▶ Task to complete: An exact reproduction of every record is required.

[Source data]
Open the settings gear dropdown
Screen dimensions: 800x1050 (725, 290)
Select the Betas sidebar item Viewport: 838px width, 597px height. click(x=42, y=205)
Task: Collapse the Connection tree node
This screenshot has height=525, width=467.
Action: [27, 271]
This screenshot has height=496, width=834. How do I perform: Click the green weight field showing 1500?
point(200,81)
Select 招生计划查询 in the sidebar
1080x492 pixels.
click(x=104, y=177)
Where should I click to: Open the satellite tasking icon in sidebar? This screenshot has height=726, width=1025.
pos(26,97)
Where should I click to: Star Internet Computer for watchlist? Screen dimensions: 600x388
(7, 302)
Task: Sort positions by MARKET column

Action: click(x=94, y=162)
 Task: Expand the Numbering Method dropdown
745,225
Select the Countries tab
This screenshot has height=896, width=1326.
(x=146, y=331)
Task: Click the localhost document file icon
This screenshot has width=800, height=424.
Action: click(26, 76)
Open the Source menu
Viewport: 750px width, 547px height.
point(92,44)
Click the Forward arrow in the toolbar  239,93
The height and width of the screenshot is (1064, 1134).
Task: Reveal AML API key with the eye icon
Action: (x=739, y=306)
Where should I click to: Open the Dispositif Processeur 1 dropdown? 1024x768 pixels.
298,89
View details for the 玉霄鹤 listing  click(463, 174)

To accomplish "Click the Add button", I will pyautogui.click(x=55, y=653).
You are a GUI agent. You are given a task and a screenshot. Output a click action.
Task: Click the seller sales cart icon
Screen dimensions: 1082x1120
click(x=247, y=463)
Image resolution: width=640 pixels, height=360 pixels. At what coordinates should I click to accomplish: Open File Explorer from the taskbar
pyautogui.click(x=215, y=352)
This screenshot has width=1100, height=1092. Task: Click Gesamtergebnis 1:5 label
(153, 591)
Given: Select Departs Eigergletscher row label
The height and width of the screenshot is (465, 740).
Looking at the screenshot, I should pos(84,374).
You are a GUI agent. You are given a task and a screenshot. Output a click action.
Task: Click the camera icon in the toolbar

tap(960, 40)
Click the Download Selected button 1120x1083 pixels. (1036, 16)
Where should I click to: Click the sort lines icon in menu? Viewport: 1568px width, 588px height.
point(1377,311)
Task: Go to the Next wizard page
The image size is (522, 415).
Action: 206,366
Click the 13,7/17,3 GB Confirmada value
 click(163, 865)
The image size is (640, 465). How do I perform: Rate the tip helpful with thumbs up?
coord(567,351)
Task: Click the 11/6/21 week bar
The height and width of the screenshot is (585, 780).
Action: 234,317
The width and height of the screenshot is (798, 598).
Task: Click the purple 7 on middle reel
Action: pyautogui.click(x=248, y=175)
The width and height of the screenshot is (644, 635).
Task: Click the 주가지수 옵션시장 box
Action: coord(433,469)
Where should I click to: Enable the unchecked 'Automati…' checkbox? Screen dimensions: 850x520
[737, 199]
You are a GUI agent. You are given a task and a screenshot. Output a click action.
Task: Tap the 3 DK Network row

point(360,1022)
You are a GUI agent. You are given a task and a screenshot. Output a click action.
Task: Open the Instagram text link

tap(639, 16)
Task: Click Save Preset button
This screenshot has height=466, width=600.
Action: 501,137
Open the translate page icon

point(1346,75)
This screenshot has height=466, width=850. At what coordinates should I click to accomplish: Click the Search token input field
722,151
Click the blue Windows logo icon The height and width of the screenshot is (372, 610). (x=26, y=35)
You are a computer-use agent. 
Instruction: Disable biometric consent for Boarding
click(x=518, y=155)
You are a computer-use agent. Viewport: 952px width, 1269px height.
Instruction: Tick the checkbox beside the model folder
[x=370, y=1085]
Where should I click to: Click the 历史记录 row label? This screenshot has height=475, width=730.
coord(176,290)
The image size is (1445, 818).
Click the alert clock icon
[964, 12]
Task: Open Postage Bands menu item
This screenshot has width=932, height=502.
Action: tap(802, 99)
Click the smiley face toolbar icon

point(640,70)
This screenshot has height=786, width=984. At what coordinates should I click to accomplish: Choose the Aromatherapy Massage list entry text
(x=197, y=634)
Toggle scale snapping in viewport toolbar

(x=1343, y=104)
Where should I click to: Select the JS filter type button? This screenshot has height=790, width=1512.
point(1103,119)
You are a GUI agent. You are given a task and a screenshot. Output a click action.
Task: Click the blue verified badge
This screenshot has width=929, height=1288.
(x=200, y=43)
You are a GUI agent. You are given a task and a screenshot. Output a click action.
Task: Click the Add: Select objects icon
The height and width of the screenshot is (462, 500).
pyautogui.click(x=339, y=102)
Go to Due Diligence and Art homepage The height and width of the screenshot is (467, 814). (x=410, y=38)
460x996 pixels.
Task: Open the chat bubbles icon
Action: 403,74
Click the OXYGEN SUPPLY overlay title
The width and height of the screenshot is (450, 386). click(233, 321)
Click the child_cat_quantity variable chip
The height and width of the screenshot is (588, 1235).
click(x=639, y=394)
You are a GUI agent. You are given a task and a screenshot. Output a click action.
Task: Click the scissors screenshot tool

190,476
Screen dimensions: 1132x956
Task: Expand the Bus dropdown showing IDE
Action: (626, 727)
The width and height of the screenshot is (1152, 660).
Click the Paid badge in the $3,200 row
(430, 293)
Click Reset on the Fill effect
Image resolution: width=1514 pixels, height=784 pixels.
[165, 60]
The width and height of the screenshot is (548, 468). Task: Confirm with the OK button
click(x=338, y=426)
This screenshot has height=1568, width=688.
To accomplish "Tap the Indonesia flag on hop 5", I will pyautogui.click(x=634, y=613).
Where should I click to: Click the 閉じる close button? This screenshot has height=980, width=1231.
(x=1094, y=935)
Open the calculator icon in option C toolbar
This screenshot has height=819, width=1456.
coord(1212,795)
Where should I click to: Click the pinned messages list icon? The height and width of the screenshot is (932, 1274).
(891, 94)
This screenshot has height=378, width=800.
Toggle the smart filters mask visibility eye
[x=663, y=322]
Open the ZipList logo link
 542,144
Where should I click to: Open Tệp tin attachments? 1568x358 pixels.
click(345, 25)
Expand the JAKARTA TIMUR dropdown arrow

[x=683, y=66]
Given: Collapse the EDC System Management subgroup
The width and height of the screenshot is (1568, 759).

▶ Result of this exercise:
Open the settings gear dropdown
Screen dimensions: 800x1050 (725, 290)
Select the Betas sidebar item Viewport: 838px width, 597px height. click(x=42, y=205)
Task: Collapse the Connection tree node
This screenshot has height=525, width=467.
Action: [27, 271]
This screenshot has height=496, width=834. How do I perform: Click the green weight field showing 1500?
point(200,81)
Select 招生计划查询 in the sidebar
1080x492 pixels.
click(x=104, y=177)
Where should I click to: Open the satellite tasking icon in sidebar? This screenshot has height=726, width=1025.
pos(26,97)
Where should I click to: Star Internet Computer for watchlist? Screen dimensions: 600x388
(7, 302)
Task: Sort positions by MARKET column

Action: click(x=94, y=162)
 Task: Expand the Numbering Method dropdown
745,225
Select the Countries tab
This screenshot has height=896, width=1326.
(x=146, y=331)
Task: Click the localhost document file icon
This screenshot has width=800, height=424.
Action: click(26, 76)
Open the Source menu
Viewport: 750px width, 547px height.
point(92,44)
Click the Forward arrow in the toolbar  239,93
The height and width of the screenshot is (1064, 1134).
Task: Reveal AML API key with the eye icon
Action: (x=739, y=306)
Where should I click to: Open the Dispositif Processeur 1 dropdown? 1024x768 pixels.
298,89
View details for the 玉霄鹤 listing  click(463, 174)

To accomplish "Click the Add button", I will pyautogui.click(x=55, y=653).
You are a GUI agent. You are given a task and a screenshot. Output a click action.
Task: Click the seller sales cart icon
Screen dimensions: 1082x1120
click(x=247, y=463)
Image resolution: width=640 pixels, height=360 pixels. At what coordinates should I click to accomplish: Open File Explorer from the taskbar
pyautogui.click(x=215, y=352)
This screenshot has width=1100, height=1092. Task: Click Gesamtergebnis 1:5 label
(153, 591)
Given: Select Departs Eigergletscher row label
The height and width of the screenshot is (465, 740).
Looking at the screenshot, I should pos(84,374).
You are a GUI agent. You are given a task and a screenshot. Output a click action.
Task: Click the camera icon in the toolbar

tap(960, 40)
Click the Download Selected button 1120x1083 pixels. (1036, 16)
Where should I click to: Click the sort lines icon in menu? Viewport: 1568px width, 588px height.
point(1377,311)
Task: Go to the Next wizard page
The image size is (522, 415).
Action: 206,366
Click the 13,7/17,3 GB Confirmada value
 click(163, 865)
The image size is (640, 465). How do I perform: Rate the tip helpful with thumbs up?
coord(567,351)
Task: Click the 11/6/21 week bar
The height and width of the screenshot is (585, 780).
Action: 234,317
The width and height of the screenshot is (798, 598).
Task: Click the purple 7 on middle reel
Action: pyautogui.click(x=248, y=175)
The width and height of the screenshot is (644, 635).
Task: Click the 주가지수 옵션시장 box
Action: coord(433,469)
Where should I click to: Enable the unchecked 'Automati…' checkbox? Screen dimensions: 850x520
[737, 199]
You are a GUI agent. You are given a task and a screenshot. Output a click action.
Task: Tap the 3 DK Network row

point(360,1022)
You are a GUI agent. You are given a task and a screenshot. Output a click action.
Task: Open the Instagram text link

tap(639, 16)
Task: Click Save Preset button
This screenshot has height=466, width=600.
Action: 501,137
Open the translate page icon

point(1346,75)
This screenshot has height=466, width=850. At what coordinates should I click to accomplish: Click the Search token input field
722,151
Click the blue Windows logo icon The height and width of the screenshot is (372, 610). (x=26, y=35)
You are a computer-use agent. 
Instruction: Disable biometric consent for Boarding
click(x=518, y=155)
You are a computer-use agent. Viewport: 952px width, 1269px height.
Instruction: Tick the checkbox beside the model folder
[x=370, y=1085]
Where should I click to: Click the 历史记录 row label? This screenshot has height=475, width=730.
coord(176,290)
The image size is (1445, 818).
Click the alert clock icon
[964, 12]
Task: Open Postage Bands menu item
This screenshot has width=932, height=502.
Action: tap(802, 99)
Click the smiley face toolbar icon

point(640,70)
This screenshot has height=786, width=984. At what coordinates should I click to accomplish: Choose the Aromatherapy Massage list entry text
(x=197, y=634)
Toggle scale snapping in viewport toolbar

(x=1343, y=104)
Where should I click to: Select the JS filter type button? This screenshot has height=790, width=1512.
point(1103,119)
You are a GUI agent. You are given a task and a screenshot. Output a click action.
Task: Click the blue verified badge
This screenshot has width=929, height=1288.
(x=200, y=43)
You are a GUI agent. You are given a task and a screenshot. Output a click action.
Task: Click the Add: Select objects icon
The height and width of the screenshot is (462, 500).
pyautogui.click(x=339, y=102)
Go to Due Diligence and Art homepage The height and width of the screenshot is (467, 814). (x=410, y=38)
460x996 pixels.
Task: Open the chat bubbles icon
Action: 403,74
Click the OXYGEN SUPPLY overlay title
The width and height of the screenshot is (450, 386). click(233, 321)
Click the child_cat_quantity variable chip
The height and width of the screenshot is (588, 1235).
click(x=639, y=394)
You are a GUI agent. You are given a task and a screenshot. Output a click action.
Task: Click the scissors screenshot tool

190,476
Screen dimensions: 1132x956
Task: Expand the Bus dropdown showing IDE
Action: (626, 727)
The width and height of the screenshot is (1152, 660).
Click the Paid badge in the $3,200 row
(430, 293)
Click Reset on the Fill effect
Image resolution: width=1514 pixels, height=784 pixels.
[165, 60]
The width and height of the screenshot is (548, 468). Task: Confirm with the OK button
click(x=338, y=426)
This screenshot has height=1568, width=688.
To accomplish "Tap the Indonesia flag on hop 5", I will pyautogui.click(x=634, y=613).
Where should I click to: Click the 閉じる close button? This screenshot has height=980, width=1231.
(x=1094, y=935)
Open the calculator icon in option C toolbar
This screenshot has height=819, width=1456.
coord(1212,795)
Where should I click to: Click the pinned messages list icon? The height and width of the screenshot is (932, 1274).
(891, 94)
This screenshot has height=378, width=800.
Toggle the smart filters mask visibility eye
[x=663, y=322]
Open the ZipList logo link
 542,144
Where should I click to: Open Tệp tin attachments? 1568x358 pixels.
click(345, 25)
Expand the JAKARTA TIMUR dropdown arrow

[x=683, y=66]
Given: Collapse the EDC System Management subgroup
The width and height of the screenshot is (1568, 759).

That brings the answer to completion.